* COMPLETE THE FOLLOWING
1 - List every breed of goat named in the goat interview thread below, not the entries.
2 - Please continue the goat interview thread below, not the entries, from the point where it stops.

* EXTRACT
Angie, 24, musician, antiques/collectibles dealer, and full time nursing student.

2: What kind of goats do you breed/have? 

LaManchas and an Alpine. I used to raise/do 4h with Alpines when I was younger but now I just have one Alpine wether for fun. I got my first LaManchas last year and I love them to death. 

3. How many goats do you have?

Three--two does and a wether

4. Who are your favorites at this time?

I can't choose...they have very different personalities and I love them all as individuals.

5. Do you have a website displaying your goats? If so, will you share?

No website at this time.

6. What is the funniest thing that ever happened with your goats?

There are soooo many...but one of the more recent ones--I had all of the goats out on a walk. It was kind of breezy out and as we were passing by, a tree branch started creaking. Delilah (one of my mancha does) was convinced that the creaking branch was the sound of another goat. She started screaming her head off and looking around frantically for this phantom goat...I ended up having to drag her out of there because she wasn't going to leave the "other goat" behind. 

7. How many babies do your goats typically have? What's the most 1 doe has had? 

The two does I have now have not been bred yet...In the past, my does averaged twins. The most one ever had was triplets.

8. What are the goals you are trying to accomplish with your goats?

I just like having a small numers of goats as pets/milkers. I don't have any real desire to show or try to become a big name breeder. I do breed for quality on smaller scale, though--my does are from good, proven lines, and I plan to breed to the best bucks I can find in my area. I want the few kids that are born here to be show quality so someone could show them if they chose to. 

9. What is the best advice you have to give?

As far as goats are concerned--figure out what your goals are and stay on track. It is very easy to be tempted by good deals and cute kids...but if they're not going to bring you closer to the goal you have set for yourself and your herd, you have to be able to tell yourself "NO". If you don't teach yourself to do this you'll end up back at square one time and time again...

10. Do you think you will still be doing this in 5 yrs,10? Why?

I plan to always have a few goats around. They are wonderful companions...plus I like knowing that the milk I drink comes from animals that are loved and treated humanely.


----------



## Jenna (Jan 7, 2009)

Dreamchaser said:


> Answer some questions, you are being interviewed!  Thought this might be fun.
> 
> 1: Who are you? Jenna
> 
> ...


----------



## jdgray716 (Aug 8, 2008)

1: Who are you? John-Derek Gray
2: What kind of goats do you breed/have? Myotonics
3. How many goats do you have? 14
4. Who are your favorites at this time? Right now Jester is my pride and job but they very.
5. Do you have a website displaying your goats? If so, will you share? http://www.grayrobinranch.com//index.html
6. What is the funniest thing that ever happened with your goats? Oh, that would have to be play time. They are so cute.
7. How many babies do your goats typically have? What's the most 1 doe has had? 2 and 3 is the most
8. What are the goals you are trying to accomplish with your goats? To raise the best I can of the breed I have and be able to meet the markets out there so my hobby can continue.

* RECORDS SHOWN
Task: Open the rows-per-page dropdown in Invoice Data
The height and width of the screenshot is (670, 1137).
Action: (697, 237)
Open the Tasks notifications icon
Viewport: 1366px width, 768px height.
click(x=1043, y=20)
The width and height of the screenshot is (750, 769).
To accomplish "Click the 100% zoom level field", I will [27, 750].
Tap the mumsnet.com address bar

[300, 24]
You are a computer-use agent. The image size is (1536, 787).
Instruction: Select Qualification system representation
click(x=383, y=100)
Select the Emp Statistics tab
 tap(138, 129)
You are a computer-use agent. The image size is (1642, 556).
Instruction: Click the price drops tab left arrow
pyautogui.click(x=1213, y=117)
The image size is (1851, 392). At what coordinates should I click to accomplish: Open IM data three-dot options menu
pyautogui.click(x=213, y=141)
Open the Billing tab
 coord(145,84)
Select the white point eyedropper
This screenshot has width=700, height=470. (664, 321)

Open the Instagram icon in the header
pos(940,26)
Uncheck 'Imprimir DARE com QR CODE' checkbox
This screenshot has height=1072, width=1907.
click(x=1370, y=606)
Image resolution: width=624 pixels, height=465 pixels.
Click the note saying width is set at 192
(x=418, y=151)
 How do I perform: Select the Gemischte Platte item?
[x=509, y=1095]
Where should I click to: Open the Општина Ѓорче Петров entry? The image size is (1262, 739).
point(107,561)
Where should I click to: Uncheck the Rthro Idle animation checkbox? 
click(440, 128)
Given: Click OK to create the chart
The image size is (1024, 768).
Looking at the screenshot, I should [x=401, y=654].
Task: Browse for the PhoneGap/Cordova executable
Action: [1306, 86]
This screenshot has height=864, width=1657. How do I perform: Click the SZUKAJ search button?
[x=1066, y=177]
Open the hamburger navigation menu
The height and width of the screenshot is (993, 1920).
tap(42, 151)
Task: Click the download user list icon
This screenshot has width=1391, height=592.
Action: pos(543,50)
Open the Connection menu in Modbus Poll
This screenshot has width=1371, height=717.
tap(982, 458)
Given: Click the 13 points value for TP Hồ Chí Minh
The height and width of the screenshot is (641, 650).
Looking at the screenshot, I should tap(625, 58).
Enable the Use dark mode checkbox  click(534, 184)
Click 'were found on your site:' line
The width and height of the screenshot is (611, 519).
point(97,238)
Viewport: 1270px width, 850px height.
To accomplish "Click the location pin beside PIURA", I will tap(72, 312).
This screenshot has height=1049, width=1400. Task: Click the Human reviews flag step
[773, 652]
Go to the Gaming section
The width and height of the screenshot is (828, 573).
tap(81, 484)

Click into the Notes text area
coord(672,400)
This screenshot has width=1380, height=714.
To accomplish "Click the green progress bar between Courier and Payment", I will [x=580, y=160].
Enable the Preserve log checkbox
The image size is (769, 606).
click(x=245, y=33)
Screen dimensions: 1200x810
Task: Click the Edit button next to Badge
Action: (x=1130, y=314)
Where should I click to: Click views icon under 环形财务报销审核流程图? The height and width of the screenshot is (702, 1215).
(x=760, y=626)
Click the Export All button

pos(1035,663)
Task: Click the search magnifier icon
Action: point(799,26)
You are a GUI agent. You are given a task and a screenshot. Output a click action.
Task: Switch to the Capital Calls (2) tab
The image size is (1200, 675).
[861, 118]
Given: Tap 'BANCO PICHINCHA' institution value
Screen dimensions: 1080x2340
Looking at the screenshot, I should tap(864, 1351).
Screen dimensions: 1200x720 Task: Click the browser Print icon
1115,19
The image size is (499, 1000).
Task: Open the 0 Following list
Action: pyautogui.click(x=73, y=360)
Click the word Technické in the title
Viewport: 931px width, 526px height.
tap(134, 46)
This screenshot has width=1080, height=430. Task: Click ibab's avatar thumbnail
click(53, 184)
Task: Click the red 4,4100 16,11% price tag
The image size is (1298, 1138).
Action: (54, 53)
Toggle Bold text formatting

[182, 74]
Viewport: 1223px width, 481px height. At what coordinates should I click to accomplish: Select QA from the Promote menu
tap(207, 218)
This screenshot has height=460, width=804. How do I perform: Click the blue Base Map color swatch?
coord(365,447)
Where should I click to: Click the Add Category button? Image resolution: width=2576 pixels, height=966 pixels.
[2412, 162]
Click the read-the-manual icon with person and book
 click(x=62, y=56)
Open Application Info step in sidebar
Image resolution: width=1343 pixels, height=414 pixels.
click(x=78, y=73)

* SET OF ANSWERS
1 - LaMancha, Alpine, Myotonic

2 -
9. What is the best advice you have to give? One day at a time, and somtimes God and your goats know best. Trust you goats.
10. Do you think you will still be doing this in 5 yrs,10? Why? Yes, I can't think of a life without my babies.


----------



## Amy Goatress (Oct 2, 2008)

1: Who are you? Amy Westbeld
2: What kind of goats do you breed/have? Mini-Nubians and Nigerian wethers
3. How many goats do you have? 48
4. Who are your favorites at this time? can't choose a favorite
5. Do you have a website displaying your goats? If so, will you share? http://www.freewebs.com/pinepodfarm
6. What is the funniest thing that ever happened with your goats?they all have different personalities, but one got an empty horse treat bag over her head and another let 2 of our Nigerian does out by pulling the pin.
7. How many babies do your goats typically have? it's usually triplets What's the most 1 doe has had? triplets
8. What are the goals you are trying to accomplish with your goats? nothing really just good quality dairy goats
9. What is the best advice you have to give? nothing really just not to tether them out
10. Do you think you will still be doing this in 5 yrs,10? Why? I'm not sure if we'll have goats in 5-10 years from now
_________________


----------



## AlaskaBoers (May 7, 2008)

1: Who are you?
Katrina
2: What kind of goats do you breed/have?
Boers
3. How many goats do you have?
I had to go count..lol. 15
4. Who are your favorites at this time?
denfinetly calypso and zenith...and odin..okay theyre all my favorites
5. Do you have a website displaying your goats? If so, will you share?
I'm working on one...still needs pics
6. What is the funniest thing that ever happened with your goats?
umm...probably thor trying to take on the new bucks..he's about 1/2 their size
7. How many babies do your goats typically have? What's the most 1 doe has had?
consistent twins...had one have a single
8. What are the goals you are trying to accomplish with your goats?
Trying to help Alaska's boers in conformation, growth, and genetics
9. What is the best advice you have to give?
love what you do...join TGS to learn along with having a healthy herd
10. Do you think you will still be doing this in 5 yrs,10? Why?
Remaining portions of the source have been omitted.